Judging by the apparel this could well have been during World War I when women had no choice but to work at the men’s occupations.
If the lady was not working because of war-time constraints, then it was often likely economic necessity. The photo is probably during Edwardian times up to say, 1920-ish.
So, what’s going on? Haymaking, straw harvesting or land clearing? A close look suggests the material is too coarse for hay. The picture also has a look of land clearing. In any event, it was ‘all hands to’ when the hay or straw was ready to come in and ‘all hands to’ for land clearing – the place had to pay as soon as possible or foreclosure followed.
From here the wagon would have been hauled to the stack area and again forked off the wagon to quite some height, if there was enough material, to create what was most often a masterpiece of organic engineering. The alternative was that the farmer could hire a contractor who would, as today, bring his machinery to the farm.

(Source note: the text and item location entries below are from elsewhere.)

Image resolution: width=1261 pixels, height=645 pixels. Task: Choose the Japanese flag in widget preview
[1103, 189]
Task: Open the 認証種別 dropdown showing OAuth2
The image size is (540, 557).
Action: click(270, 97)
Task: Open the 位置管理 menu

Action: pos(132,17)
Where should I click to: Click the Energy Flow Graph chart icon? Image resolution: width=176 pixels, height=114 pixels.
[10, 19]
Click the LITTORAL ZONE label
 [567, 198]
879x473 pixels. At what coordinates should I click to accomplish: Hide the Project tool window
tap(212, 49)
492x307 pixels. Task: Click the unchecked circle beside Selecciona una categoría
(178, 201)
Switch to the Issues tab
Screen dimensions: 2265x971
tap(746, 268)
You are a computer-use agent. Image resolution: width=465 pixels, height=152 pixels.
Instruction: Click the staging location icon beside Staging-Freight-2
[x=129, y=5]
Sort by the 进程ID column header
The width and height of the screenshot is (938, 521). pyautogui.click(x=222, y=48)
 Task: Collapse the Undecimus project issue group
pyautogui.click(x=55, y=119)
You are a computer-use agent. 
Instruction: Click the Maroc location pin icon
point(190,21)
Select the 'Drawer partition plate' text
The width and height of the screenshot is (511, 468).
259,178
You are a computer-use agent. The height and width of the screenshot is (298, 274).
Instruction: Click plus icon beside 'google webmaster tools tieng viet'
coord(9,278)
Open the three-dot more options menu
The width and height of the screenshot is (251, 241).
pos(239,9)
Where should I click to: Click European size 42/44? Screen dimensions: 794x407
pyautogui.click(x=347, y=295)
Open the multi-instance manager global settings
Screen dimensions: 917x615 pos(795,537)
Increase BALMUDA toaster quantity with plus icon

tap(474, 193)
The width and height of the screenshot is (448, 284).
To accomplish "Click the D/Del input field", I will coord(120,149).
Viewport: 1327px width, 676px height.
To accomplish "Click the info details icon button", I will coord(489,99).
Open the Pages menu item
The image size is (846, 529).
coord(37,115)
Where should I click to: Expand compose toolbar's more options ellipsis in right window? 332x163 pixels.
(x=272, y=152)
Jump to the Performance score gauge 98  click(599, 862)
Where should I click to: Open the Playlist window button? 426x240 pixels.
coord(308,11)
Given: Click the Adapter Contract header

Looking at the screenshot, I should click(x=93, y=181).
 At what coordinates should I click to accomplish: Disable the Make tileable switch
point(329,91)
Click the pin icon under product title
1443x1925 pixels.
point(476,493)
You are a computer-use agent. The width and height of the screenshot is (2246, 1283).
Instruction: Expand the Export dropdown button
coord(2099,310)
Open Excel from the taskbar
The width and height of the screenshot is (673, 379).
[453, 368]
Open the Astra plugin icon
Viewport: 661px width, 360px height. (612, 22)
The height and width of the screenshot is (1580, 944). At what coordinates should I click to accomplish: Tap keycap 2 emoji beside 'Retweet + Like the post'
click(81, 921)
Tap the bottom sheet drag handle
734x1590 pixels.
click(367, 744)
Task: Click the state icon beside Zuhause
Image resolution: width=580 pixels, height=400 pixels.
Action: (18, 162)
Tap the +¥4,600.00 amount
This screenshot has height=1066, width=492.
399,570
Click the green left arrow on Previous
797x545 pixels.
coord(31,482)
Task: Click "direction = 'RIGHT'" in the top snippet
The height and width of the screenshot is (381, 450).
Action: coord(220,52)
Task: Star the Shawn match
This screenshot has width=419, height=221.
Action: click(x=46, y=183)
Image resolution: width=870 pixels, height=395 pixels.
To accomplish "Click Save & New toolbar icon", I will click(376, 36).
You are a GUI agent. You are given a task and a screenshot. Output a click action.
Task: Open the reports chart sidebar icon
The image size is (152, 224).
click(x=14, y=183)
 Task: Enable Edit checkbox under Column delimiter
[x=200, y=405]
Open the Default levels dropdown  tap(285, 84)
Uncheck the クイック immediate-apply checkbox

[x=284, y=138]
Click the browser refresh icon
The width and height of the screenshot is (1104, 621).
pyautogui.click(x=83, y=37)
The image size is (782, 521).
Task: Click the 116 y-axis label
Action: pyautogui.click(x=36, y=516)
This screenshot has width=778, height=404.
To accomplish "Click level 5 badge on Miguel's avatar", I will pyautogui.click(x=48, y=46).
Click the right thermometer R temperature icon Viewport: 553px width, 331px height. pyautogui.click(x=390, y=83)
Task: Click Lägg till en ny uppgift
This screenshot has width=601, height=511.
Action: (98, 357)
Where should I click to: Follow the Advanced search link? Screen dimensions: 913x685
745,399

Using the traction engine which hauled the machinery, the primitive (by today’s standards) baling machine could create small bales. In the earlier times these bales would be hand-tied and stacked in a hayrick. Haystacks were loose hay built up using an age-old technique to bind the material to stabilise the stack.
All of that would usually be men’s work but look again at this photo. This lady is doing the job! That is no small load on her pitchfork, so she could very well have done a great deal more of the day’s work without any men at all!